O Homem, sendo um animal diurno, é o único Ser Vivo que contraria o ritmo de sono, utilizando artifícios para se manter acordado durante a noite, quando deveria estar a dormir. Pelo contrário, tenta a todo o custo dormir, mesmo sem sono, por vezes permanecendo acordado, durante horas, na cama (o que ainda o impede mais de adormecer). É frequente – mas não é normal – o consumo de “medicamentos para dormir”, muitas vezes em auto-medicação, sem antes procurar saber as causas da insónia. Muitos destes fármacos, porque alteram a estrutura do sono, condicionam dificuldades cognitivas; entre as queixas mais frequentes surge a de “falta de memória”, tantas vezes considerada “normal para a idade…” (a perda de memória nunca é “normal para a idade”). Mas também aumentam muito o risco de quedas durante o dia, pela sedação que causam.

É importante saber que à medida que avançamos na idade, a capacidade de manter um sono ininterrupto diminui significativamente; ou seja, é normal termos despertares durante a noite, que serão breves e o readormecer fácil; por outro lado, há uma tendência fisiológica para termos sono mais cedo e acordarmos também mais cedo.

O mais importante é que, de manhã, ao acordarmos, tenhamos a sensação de descanso que resulta de um sono de qualidade; importa não só o nº de horas de sono, mas a qualidade deste; porque, se não temos todos de dormir “8 horas/ noite”, também não se “treina” para dormir menos do que o nosso corpo nos pede… O que existe é uma determinação genética (em menos de 1% da população) para algumas pessoas só necessitarem de 6 horas (ou menos) de sono/ noite e não adoecerem nem terem queixas decorrentes de pouco ou mau sono; e para outras pessoas, pelo contrário, necessitarem de dormir 10 ou mais horas/ noite, sem as quais não se sentem descansadas. Cerca de 98% da população entre os 18 e os 64 anos necessita de 7 a 9 horas de sono/ noite; a partir dos 65 anos o limite superior passa para 8 horas. Portanto, os mais velhos não precisam de dormir menos…

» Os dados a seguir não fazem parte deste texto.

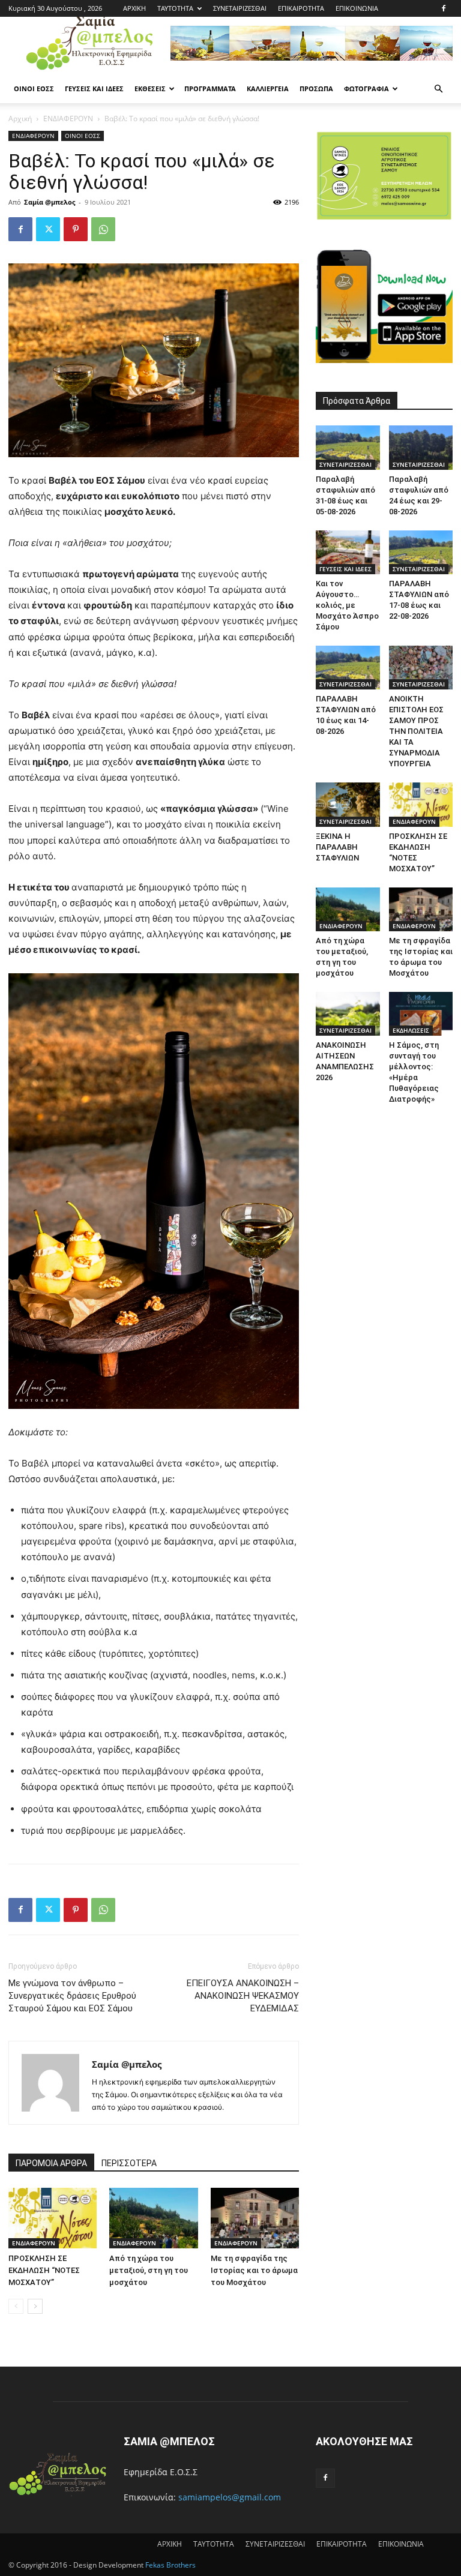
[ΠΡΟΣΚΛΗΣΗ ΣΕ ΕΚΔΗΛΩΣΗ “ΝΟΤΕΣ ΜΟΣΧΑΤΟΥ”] (52, 2218)
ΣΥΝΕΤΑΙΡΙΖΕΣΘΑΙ (240, 8)
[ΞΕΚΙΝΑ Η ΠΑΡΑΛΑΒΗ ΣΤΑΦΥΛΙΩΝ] (348, 804)
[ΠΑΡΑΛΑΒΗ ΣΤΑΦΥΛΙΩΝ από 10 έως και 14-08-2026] (348, 667)
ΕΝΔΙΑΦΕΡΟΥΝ (68, 118)
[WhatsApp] (103, 229)
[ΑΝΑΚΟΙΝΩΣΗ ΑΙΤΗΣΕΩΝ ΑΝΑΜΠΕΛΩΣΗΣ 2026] (348, 1014)
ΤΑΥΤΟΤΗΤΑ (175, 8)
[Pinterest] (76, 229)
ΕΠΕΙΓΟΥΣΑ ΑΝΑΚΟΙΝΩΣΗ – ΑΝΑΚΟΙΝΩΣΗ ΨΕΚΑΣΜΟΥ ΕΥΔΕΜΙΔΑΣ (243, 1996)
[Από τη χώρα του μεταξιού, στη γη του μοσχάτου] (153, 2218)
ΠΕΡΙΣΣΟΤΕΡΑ (129, 2163)
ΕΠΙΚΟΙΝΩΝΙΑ (357, 8)
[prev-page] (15, 2306)
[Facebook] (444, 8)
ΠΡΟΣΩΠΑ (316, 88)
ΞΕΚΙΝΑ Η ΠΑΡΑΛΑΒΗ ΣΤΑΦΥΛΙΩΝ (337, 847)
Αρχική (20, 118)
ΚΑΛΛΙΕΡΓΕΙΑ (268, 88)
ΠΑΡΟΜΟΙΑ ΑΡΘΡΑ (51, 2163)
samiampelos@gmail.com (229, 2497)
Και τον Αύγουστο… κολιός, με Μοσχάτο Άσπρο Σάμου (347, 605)
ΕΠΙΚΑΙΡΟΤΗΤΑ (301, 8)
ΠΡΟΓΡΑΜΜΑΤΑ (210, 88)
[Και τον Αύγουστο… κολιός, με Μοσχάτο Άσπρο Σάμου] (348, 552)
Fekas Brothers (169, 2565)
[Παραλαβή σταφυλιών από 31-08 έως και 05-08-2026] (348, 447)
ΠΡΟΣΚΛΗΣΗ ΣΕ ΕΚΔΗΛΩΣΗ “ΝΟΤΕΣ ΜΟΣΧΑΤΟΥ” (44, 2270)
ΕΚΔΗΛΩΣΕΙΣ (411, 1030)
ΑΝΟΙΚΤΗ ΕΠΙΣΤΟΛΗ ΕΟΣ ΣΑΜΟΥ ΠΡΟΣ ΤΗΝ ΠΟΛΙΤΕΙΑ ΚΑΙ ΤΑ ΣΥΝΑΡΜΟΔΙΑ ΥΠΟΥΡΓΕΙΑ (416, 731)
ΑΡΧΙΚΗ (134, 8)
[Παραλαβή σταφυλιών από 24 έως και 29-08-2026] (421, 447)
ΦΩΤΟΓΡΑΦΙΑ (366, 88)
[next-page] (35, 2306)
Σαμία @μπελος (49, 201)
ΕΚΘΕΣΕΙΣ (150, 88)
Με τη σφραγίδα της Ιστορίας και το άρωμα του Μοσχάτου (254, 2270)
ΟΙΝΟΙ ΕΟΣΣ (34, 88)
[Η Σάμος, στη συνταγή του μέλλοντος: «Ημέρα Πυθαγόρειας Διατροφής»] (421, 1014)
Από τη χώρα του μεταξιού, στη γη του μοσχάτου (148, 2270)
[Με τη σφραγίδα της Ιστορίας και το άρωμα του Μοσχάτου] (255, 2218)
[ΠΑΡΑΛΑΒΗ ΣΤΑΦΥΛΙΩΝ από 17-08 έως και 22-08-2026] (421, 552)
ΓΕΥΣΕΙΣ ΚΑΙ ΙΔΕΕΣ (94, 88)
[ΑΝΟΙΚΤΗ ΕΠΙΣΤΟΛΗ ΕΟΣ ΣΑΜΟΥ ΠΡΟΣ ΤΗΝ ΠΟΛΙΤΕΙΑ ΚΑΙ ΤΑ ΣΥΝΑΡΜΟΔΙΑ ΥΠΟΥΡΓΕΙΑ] (421, 667)
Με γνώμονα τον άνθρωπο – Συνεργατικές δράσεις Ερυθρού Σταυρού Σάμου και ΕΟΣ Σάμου (72, 1996)
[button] (438, 89)
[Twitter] (48, 229)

Se existe um problema de sono, este tem de ser estudado e tratado, porque a privação de um sono de qualidade é, por si mesma, um factor de risco para as principais causas de morbilidade crónica e mortalidade – doenças cardio-vasculares, obesidade, diabetes, depressão. Vigília e sono constituem um ciclo de 24 horas, que deve ser respeitado nas suas duas componentes, intimamente ligadas e interdependentes. A exposição à luz solar durante o dia, a prática de exercício físico regular (sempre que possível ao ar livre), a manutenção de ocupações que impliquem treino cognitivo, sejam prazenteiras e permitam manter a socialização, são algumas “regras de ouro” numa fase da vida que traz consigo, pelas mais variadas razões, grandes mudanças na vida de relação.

PRIORIZAR é, talvez, a palavra-chave para o nosso bem-estar ao longo da vida e para assumirmos responsabilidade individual na preservação da saúde e prevenção de doenças crónicas e incapacitantes.